SOURCE PASSAGE:
%%
It's a mad, mad fall
It’s been an odd fall, to say the least. An unseasonably early snowstorm grazed us. The Eurozone is on a daily roller coaster. A Congressional super-committee is holding secret budget talks. Did I mention construction gridlock in the West Village? Sometimes the madness gets to me!
This morning seemed a good time to leave it all behind, if only for an hour, and to admire fall's beautiful colors. Maundering along the brick sidewalks, I mulled one of my own planting design rules: If you have a small garden, or a garden that is easily seen from your windows, pick trees and shrubs that have more than one season’s interest. That way there is always something to look at, and it is SO easy to do.
You could start with witch hazel (Hamemelis x intermedia). While our native witch hazel (Hamamelis virginiana) blooms in fall, the sweet blossoms of the winter blooming species are annual harbingers of the vernal equinox and the coming of spring. The flowers break close to blackish twigs, with narrow, spidery petals in yellow (like the well-known “Arnold’s Promise” or “Pallida”, which are also fragrant), or burnt orange, (try “Diane” or “Jelena”). During summer, its large, crinkly leaves are a bluish green that turn a distinctive yellow and orange in fall, truly delightful. Witch hazels like moist soil, need some shade protection from heat, and are good specimen plants. It is best not prune them into submission unless you are an expert pruner, their vase-like shape is pleasing enough, but I have seen witch hazels espaliered, an interesting alternative in a small garden for a shrub that can grow 10-12 feet tall and wide.
Another fantastic shrub for more than one season’s interest is the native oak leaf hydrangea (Hydrangea quercifolia). Its tan exfoliating bark offers winter interest, and its large, pendulous oak leaf-shaped leaves are a beautiful contrast to the white flowers that appear in mid-summer. Like many hydrangeas, the flowers (actually leaves called bracts), mellow in color over the summer. They fade to a pinkish mauve, before turning a light papery brown just as the leaves turn brilliant shades of scarlet and purple. Oak leaf hydrangeas withstand periods of drought better than some of their cousins, and tolerate shade reasonably well. Like witch hazels, they should be planted where they can grow into their 4-6 foot size with minimal pruning. I have too often seen them badly disfigured by an inexpert pair of secateurs.
By contrast, the drought tolerant smokebush (Cotinus coggyria), which was introduced to North America in 1656, can be heavily pruned, trained to grow as a small tree, or permitted to grow enormous, depending on your preferences. In fact, the small, rounded leaves of the purple form are a deep burgundy color, and are brighter, almost red, on new branches, so some people prune them heavily in spring to stimulate new growth. Remember, though, that spring pruning will sacrifice the flowers because smokebush, like many shrubs, set their flower buds in late summer or fall. Performing most dramatically in full sun, its minute flowers grow in rounded loose
rounded clusters that resemble puffs of smoke. The resultant smokey haze is most dramatic on humid evenings at sunset. I love purple smoke bush planted with blue flowers such as cat mint (Nepeta x faassenii) or Blue Mist Spirea (caryopteris clandonensis), and it is gorgeous with pink spireas and beach roses. In fall, its leaves turn bright orange and deep maroon, a knockout combination that is most vivid on specimens planted in full sun.
%%
TO BE DONE:
Answer these from the gardening passage above:
1. How tall and wide can a witch hazel grow?
2. In what year was smokebush introduced to North America?
3. To what color do oak leaf hydrangea flowers fade before they turn a light papery brown?

RECORDED DATA:
%%
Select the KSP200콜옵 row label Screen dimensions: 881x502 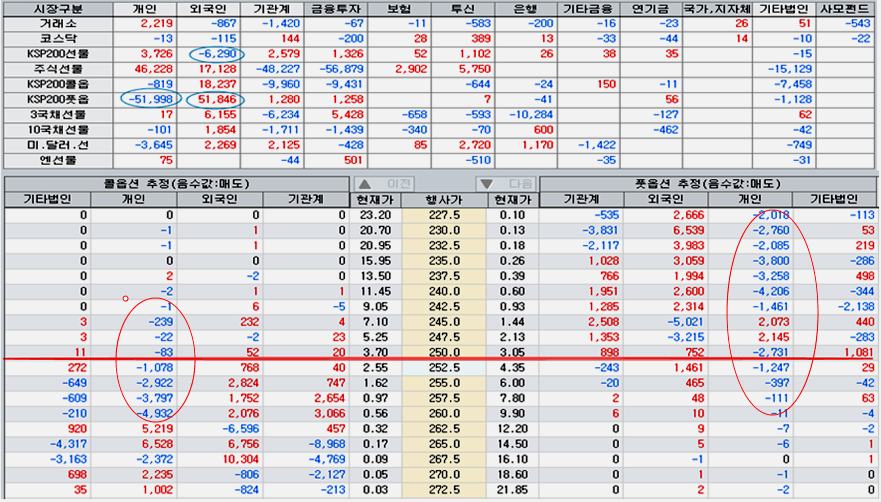point(57,84)
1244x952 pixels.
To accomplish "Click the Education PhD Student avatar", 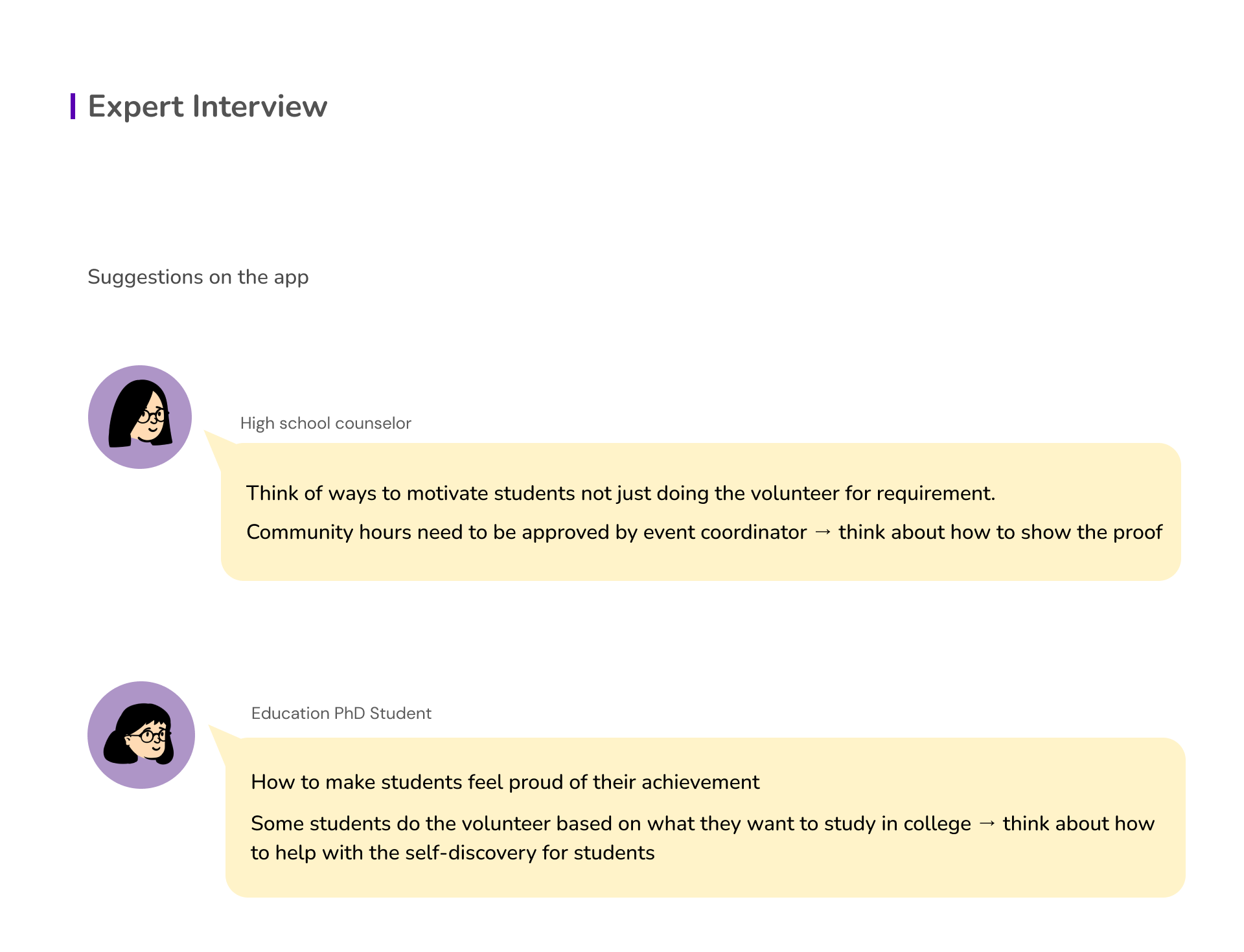I will tap(141, 734).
%%
TASK RESULT:
1. 10-12 feet tall and wide
2. 1656
3. A pinkish mauve